Mac Security: New: Mac OS X Security Configuration Guides

Discussion in 'Apple' started by Derek Currie, Mar 21, 2007.

  1. Derek Currie

    Derek Currie Guest

    Come and get them!

    Apple and the NSA (National Security Agency) of the USA have
    collaborated on two Mac OS X Security Configuration Guides. They
    are dated 2/15/2007. One is for Mac OS X Server 10.4 Tiger and
    the other is for the client version of Mac OS X 10.4 Tiger.

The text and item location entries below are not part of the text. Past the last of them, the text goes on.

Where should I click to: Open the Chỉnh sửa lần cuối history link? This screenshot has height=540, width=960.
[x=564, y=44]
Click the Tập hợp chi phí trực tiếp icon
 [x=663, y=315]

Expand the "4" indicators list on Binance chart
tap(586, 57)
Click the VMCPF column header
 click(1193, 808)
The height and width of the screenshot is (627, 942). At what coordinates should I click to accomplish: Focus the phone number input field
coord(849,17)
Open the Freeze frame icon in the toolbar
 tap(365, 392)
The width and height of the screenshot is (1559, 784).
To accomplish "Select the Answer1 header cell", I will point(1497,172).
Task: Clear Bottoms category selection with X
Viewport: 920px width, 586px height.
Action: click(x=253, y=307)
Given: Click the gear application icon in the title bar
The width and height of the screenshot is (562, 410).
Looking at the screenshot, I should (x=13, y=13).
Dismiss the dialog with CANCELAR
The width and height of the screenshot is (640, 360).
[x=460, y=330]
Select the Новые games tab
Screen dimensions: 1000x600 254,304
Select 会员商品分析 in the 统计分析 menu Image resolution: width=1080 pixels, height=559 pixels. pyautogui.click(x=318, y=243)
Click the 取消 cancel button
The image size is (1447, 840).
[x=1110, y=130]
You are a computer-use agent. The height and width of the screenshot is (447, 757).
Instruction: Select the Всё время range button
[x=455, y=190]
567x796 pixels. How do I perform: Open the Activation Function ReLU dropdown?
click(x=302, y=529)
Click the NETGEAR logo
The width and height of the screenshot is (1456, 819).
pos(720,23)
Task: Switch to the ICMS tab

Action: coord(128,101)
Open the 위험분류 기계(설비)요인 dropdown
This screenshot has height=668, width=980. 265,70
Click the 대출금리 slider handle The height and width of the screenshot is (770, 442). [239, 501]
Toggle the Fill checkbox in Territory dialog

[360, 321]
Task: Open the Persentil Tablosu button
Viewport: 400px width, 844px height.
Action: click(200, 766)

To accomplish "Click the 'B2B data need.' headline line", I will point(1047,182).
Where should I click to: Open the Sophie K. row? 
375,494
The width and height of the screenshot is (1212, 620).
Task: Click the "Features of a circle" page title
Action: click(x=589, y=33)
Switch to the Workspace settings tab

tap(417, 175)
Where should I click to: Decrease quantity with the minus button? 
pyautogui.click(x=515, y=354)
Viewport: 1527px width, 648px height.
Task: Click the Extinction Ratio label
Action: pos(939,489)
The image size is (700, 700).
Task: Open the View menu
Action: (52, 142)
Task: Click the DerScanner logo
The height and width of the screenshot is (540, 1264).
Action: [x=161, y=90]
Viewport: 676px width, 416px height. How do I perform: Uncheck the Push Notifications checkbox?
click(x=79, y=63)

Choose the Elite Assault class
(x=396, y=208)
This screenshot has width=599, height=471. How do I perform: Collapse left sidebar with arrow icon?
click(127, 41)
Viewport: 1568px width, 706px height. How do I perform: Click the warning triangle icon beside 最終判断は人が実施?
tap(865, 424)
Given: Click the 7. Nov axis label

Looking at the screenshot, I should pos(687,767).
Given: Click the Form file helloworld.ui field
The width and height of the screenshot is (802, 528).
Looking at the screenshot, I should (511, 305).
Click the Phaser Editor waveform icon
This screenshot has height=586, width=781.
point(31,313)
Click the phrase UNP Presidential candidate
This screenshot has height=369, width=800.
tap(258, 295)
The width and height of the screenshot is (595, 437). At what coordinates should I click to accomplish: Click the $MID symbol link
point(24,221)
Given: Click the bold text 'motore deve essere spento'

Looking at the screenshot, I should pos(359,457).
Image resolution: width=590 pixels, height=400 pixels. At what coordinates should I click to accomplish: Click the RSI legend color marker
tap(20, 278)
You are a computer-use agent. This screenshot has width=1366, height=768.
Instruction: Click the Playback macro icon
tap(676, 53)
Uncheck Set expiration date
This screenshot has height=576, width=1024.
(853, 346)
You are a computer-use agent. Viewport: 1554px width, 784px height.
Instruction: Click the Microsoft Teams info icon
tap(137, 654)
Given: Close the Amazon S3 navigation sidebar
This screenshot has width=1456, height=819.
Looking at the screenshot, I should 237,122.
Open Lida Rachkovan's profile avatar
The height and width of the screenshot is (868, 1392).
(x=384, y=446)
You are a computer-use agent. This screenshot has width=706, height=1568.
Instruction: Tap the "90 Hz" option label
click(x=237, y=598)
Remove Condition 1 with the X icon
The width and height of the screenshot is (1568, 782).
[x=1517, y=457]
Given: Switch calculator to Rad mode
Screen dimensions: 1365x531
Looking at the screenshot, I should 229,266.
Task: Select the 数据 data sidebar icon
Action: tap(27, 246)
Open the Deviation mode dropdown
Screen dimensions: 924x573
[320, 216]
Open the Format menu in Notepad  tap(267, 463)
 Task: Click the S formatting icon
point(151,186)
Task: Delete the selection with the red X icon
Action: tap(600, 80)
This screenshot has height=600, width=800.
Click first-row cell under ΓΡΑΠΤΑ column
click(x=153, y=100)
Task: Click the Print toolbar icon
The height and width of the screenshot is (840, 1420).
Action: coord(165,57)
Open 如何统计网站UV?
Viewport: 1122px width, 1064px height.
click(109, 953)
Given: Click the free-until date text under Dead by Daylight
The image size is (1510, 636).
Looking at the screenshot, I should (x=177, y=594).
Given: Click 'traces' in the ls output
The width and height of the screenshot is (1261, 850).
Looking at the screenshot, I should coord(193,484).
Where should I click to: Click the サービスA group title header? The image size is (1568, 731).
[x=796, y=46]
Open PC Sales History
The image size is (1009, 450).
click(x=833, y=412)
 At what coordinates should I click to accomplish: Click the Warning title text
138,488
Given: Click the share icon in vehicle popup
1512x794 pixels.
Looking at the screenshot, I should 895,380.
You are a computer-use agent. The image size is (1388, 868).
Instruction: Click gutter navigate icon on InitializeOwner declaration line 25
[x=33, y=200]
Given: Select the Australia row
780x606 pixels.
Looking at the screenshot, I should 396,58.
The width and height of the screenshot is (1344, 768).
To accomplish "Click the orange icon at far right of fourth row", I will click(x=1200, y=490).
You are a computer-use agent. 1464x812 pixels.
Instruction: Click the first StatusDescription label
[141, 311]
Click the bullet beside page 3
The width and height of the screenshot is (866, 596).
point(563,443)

    You can obtain both documents in PDF format at:

    <http://www.apple.com/server/documentation/>


    Ars Technica did a quick review of the document:

    Apple posts NSA-approved Tiger security configuration guides
    By Iljitsch van Beijnum | Published: March 20, 2007 - 02:48PM CT

    <http://arstechnica.com/journals/apple.ars/2007/03/20/apple-posts-
    nsa-approved-tiger-security-configuration-guides>

    To quote Beijnum:

    Share and Enjoy!

    :-Derek

    --
    Fortune Magazine 11-29-05: What's your computer setup today?
    Frederick Brooks: I happily use a Macintosh. It's not been
    equalled for ease of use, and I want my computer to be a tool,
    not a challenge.
    <http://money.cnn.com/magazines/fortune/fortune_archive/2005/12/12/8363107/>
    [Frederick Brooks is the author of 'The Mythical Man Month'.
    He spearheaded the movement to modernize computer software
    engineering in 1975.]
     
    Derek Currie, Mar 21, 2007
    #1
    1. Advertisements

  2. On Wed, 21 Mar 2007 15:30:33 -0500, Derek Currie wrote
    (in article
    <-
    state.edu>):
    Yes, by all means make sure you set up your systems in a
    consistent way that the NSA already knows how to get into.
    Great plan.
     
    Lefty Bigfoot, Mar 21, 2007
    #2
    1. Advertisements

  3. Derek Currie

    Tom Stiller Guest

    Security which depends on obscurity is not very good security.
     
    Tom Stiller, Mar 21, 2007
    #3
  4. Derek Currie

    Maverick Guest

    All it says is to remove most of the applications.
    How will they gain access when you remove your apps?
     
    Maverick, Mar 21, 2007
    #4
  5. Derek Currie

    Maverick Guest

    What obscurity?
     
    Maverick, Mar 21, 2007
    #5
  6. Yes, by all means make sure that you leave your systems wide
    open and unsecured so that the Skript Kiddies and
    Kindergarden Krackers have plenty to keep them occupied.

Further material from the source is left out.